# [Your instructions]
Although the records contain pictures, only their text should be set down, exactly as written.

Stored data:
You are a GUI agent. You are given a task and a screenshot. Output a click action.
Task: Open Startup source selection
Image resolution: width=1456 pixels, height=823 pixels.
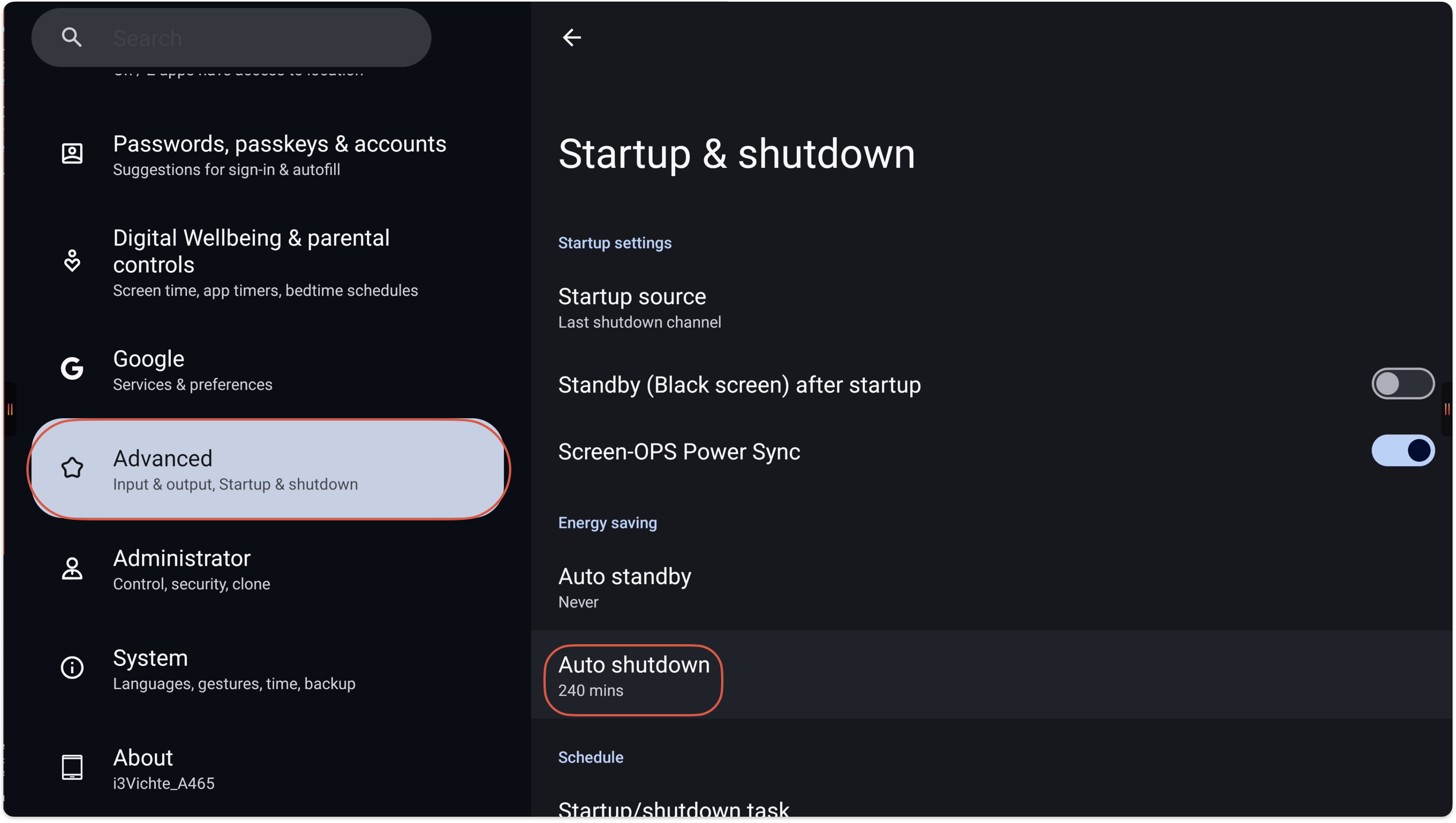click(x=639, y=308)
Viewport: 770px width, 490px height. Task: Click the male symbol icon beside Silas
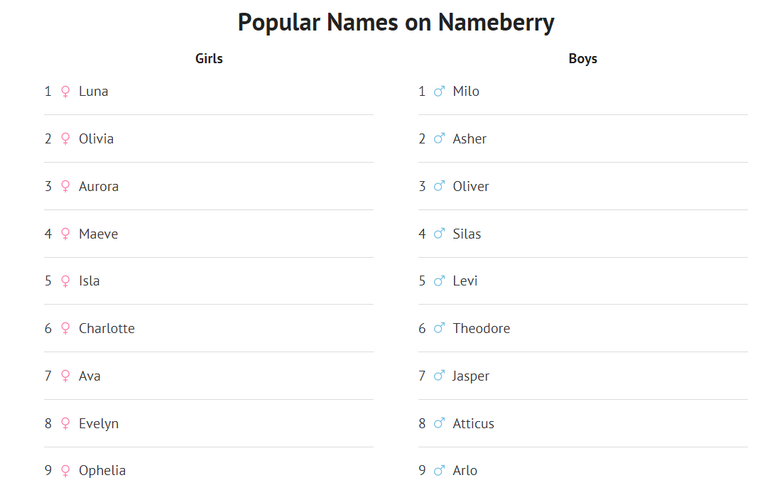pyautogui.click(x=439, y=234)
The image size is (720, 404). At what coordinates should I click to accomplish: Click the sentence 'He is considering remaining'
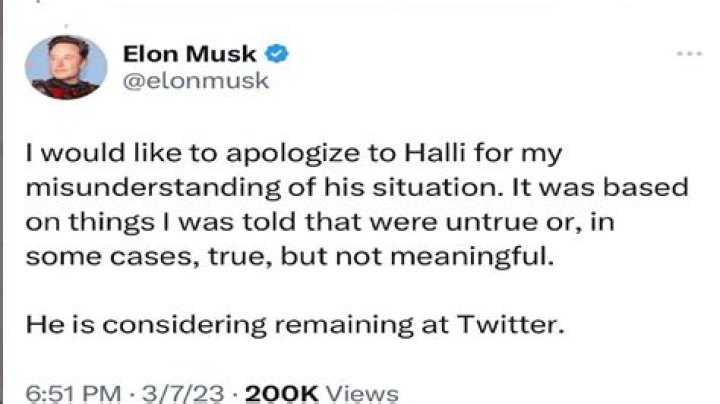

# [Expected output]
You are a GUI agent. You are given a task and a screenshot. Output a click action.
Task: Open Startup source selection
Image resolution: width=1456 pixels, height=823 pixels.
click(x=639, y=308)
Viewport: 770px width, 490px height. Task: Click the male symbol icon beside Silas
pyautogui.click(x=439, y=234)
The image size is (720, 404). At what coordinates should I click to accomplish: Click the sentence 'He is considering remaining'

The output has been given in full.